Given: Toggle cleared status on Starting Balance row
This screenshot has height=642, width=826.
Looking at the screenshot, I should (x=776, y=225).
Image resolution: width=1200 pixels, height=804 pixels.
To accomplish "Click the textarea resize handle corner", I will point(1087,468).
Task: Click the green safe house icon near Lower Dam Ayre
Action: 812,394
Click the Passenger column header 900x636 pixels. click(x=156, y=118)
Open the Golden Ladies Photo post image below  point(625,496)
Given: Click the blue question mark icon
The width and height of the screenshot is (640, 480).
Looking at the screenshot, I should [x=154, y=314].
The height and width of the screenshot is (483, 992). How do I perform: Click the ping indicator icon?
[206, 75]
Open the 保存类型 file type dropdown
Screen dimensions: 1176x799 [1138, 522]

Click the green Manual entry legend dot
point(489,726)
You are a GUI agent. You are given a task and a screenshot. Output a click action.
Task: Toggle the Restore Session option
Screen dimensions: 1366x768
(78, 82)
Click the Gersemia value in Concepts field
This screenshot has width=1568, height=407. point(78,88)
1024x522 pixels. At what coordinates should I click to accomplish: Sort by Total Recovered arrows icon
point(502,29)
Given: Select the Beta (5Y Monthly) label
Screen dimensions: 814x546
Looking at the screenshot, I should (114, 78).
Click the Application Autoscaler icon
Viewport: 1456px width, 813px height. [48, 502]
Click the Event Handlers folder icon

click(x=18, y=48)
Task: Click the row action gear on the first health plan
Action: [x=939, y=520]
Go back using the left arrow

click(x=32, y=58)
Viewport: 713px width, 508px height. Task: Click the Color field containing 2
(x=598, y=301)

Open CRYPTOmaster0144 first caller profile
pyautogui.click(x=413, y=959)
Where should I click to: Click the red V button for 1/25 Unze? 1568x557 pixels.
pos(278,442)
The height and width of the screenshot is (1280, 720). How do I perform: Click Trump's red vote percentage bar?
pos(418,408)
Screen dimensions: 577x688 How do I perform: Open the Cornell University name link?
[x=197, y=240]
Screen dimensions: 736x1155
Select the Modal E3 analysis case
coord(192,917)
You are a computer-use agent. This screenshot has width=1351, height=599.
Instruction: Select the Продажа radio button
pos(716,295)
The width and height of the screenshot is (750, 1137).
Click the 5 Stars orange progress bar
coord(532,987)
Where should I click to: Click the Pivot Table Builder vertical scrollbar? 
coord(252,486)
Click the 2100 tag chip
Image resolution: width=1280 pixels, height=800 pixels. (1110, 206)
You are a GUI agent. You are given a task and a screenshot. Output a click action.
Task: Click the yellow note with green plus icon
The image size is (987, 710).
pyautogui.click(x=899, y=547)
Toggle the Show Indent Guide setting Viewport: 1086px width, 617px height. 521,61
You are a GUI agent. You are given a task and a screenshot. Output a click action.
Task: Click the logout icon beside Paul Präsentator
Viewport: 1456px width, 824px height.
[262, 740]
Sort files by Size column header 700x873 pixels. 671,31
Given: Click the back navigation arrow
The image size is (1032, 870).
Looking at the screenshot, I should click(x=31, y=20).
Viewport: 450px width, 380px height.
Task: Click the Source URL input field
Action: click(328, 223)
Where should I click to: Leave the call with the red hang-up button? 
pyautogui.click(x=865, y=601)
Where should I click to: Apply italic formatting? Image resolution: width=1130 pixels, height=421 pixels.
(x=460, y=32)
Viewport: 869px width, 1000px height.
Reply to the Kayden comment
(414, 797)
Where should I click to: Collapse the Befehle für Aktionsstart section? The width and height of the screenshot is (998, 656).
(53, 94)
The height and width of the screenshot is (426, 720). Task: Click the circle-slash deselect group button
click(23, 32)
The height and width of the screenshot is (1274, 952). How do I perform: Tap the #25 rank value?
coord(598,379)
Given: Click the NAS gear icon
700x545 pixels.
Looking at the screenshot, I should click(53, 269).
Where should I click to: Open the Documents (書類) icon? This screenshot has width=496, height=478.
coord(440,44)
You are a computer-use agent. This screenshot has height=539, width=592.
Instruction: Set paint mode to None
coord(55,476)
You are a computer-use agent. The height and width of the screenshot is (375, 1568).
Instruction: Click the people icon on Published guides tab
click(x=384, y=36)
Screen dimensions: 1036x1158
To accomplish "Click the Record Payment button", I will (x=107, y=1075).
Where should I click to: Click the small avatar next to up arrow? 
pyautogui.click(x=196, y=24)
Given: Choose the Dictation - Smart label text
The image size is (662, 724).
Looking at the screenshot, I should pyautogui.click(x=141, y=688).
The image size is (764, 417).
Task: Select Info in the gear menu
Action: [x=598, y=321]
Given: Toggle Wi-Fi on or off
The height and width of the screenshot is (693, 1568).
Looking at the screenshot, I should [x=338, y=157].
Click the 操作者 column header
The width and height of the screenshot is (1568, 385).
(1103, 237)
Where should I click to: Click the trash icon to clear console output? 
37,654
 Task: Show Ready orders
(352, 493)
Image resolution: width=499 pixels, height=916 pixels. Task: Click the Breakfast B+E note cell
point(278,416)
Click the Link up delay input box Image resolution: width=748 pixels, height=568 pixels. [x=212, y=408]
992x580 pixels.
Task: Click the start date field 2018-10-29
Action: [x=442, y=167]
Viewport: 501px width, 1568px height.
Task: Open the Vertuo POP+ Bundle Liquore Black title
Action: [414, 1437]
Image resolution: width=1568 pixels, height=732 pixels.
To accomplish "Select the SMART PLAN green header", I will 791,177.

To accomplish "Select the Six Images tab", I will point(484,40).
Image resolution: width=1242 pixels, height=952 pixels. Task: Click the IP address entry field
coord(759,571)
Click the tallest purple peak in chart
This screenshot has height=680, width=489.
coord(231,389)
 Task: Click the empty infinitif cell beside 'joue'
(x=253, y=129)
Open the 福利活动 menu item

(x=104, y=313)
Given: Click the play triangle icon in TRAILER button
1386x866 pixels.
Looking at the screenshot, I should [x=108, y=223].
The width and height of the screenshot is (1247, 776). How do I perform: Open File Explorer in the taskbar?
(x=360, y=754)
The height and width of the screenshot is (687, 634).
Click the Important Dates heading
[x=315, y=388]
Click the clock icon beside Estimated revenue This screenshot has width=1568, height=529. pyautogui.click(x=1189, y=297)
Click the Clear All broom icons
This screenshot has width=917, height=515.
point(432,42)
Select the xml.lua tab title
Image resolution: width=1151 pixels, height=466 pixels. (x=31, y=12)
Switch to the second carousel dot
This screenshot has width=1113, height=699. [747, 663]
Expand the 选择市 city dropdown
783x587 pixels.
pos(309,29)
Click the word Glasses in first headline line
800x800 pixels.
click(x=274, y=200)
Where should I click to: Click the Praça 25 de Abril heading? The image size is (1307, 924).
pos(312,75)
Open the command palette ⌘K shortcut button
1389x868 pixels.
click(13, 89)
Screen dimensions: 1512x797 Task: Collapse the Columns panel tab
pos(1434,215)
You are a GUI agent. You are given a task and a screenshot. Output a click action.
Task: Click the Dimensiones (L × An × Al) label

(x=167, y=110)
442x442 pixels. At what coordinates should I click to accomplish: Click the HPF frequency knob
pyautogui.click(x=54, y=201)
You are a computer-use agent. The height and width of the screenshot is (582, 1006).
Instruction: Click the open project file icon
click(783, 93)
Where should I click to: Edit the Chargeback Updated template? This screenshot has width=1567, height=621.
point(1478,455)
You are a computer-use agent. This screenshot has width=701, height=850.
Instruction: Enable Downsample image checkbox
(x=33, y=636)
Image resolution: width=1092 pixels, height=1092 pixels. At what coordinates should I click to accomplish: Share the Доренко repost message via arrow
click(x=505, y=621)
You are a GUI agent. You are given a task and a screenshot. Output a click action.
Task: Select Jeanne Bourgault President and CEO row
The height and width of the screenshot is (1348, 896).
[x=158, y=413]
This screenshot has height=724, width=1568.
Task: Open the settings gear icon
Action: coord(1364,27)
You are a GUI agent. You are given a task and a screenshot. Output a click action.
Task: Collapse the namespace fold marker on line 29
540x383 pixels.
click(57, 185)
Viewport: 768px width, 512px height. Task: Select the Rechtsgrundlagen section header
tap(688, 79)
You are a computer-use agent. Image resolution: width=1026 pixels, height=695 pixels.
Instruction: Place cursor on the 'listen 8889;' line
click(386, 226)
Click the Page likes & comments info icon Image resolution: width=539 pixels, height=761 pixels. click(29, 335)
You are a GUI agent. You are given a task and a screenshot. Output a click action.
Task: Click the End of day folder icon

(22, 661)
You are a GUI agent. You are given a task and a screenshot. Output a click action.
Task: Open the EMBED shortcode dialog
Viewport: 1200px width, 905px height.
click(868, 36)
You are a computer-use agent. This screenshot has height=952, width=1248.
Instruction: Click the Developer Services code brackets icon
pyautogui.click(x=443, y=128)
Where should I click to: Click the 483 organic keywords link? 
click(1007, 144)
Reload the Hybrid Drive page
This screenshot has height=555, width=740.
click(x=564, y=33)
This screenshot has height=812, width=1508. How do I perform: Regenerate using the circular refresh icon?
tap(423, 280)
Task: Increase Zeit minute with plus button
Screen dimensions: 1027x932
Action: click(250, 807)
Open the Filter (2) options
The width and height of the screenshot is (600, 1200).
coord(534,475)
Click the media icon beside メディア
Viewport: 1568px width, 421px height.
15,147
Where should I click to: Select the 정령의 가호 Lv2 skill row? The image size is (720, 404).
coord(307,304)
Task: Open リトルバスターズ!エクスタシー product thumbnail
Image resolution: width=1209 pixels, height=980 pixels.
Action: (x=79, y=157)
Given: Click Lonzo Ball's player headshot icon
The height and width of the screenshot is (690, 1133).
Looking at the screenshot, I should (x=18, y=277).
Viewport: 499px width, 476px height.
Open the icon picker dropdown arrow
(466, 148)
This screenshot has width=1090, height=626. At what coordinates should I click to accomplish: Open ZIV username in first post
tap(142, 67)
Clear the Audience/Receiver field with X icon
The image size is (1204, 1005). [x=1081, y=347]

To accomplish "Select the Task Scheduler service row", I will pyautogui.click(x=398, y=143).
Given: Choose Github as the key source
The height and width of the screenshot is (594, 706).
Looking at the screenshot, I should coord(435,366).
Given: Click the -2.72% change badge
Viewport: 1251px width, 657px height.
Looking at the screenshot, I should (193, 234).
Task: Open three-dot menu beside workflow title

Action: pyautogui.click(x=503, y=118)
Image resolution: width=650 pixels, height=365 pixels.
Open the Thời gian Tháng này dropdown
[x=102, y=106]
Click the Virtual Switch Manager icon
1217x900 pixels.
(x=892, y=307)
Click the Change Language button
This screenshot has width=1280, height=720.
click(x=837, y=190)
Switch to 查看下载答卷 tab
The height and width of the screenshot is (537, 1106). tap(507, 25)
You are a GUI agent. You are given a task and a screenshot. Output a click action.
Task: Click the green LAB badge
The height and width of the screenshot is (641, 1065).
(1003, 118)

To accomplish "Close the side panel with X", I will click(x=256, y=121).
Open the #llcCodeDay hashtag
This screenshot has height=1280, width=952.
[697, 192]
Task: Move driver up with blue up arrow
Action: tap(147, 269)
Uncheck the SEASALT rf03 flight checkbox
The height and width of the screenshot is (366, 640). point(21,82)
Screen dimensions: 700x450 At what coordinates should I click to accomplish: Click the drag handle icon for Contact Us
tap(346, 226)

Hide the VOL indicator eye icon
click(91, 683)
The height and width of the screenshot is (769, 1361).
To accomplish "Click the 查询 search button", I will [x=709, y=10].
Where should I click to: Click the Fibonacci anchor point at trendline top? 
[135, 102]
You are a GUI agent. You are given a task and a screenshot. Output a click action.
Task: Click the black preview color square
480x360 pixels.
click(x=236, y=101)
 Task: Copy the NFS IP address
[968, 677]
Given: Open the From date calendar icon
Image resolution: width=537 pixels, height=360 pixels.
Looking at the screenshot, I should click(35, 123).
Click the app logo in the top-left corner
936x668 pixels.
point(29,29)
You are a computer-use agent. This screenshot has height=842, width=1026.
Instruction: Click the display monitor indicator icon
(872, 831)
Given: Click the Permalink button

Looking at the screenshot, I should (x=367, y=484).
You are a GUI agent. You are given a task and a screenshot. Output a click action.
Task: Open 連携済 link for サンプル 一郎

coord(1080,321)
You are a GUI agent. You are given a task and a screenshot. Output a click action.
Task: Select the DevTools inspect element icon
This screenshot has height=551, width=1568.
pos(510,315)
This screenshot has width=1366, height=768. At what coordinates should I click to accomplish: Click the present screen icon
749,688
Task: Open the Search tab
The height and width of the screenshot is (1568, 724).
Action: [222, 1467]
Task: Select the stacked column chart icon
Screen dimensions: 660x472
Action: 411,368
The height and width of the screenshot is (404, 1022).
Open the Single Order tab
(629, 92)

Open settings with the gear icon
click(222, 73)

━━━━━━━━

» **WHAT TO WORK ON**
What is needed is a verbatim copy of every line in the records above from the one containing "Select the Modal E3 analysis case" down to the one containing "Task: Click the yellow", both included, and nothing more.

» **RESPONSE BELOW**
Select the Modal E3 analysis case
coord(192,917)
You are a computer-use agent. This screenshot has width=1351, height=599.
Instruction: Select the Продажа radio button
pos(716,295)
The width and height of the screenshot is (750, 1137).
Click the 5 Stars orange progress bar
coord(532,987)
Where should I click to: Click the Pivot Table Builder vertical scrollbar? 
coord(252,486)
Click the 2100 tag chip
Image resolution: width=1280 pixels, height=800 pixels. (1110, 206)
You are a GUI agent. You are given a task and a screenshot. Output a click action.
Task: Click the yellow note with green plus icon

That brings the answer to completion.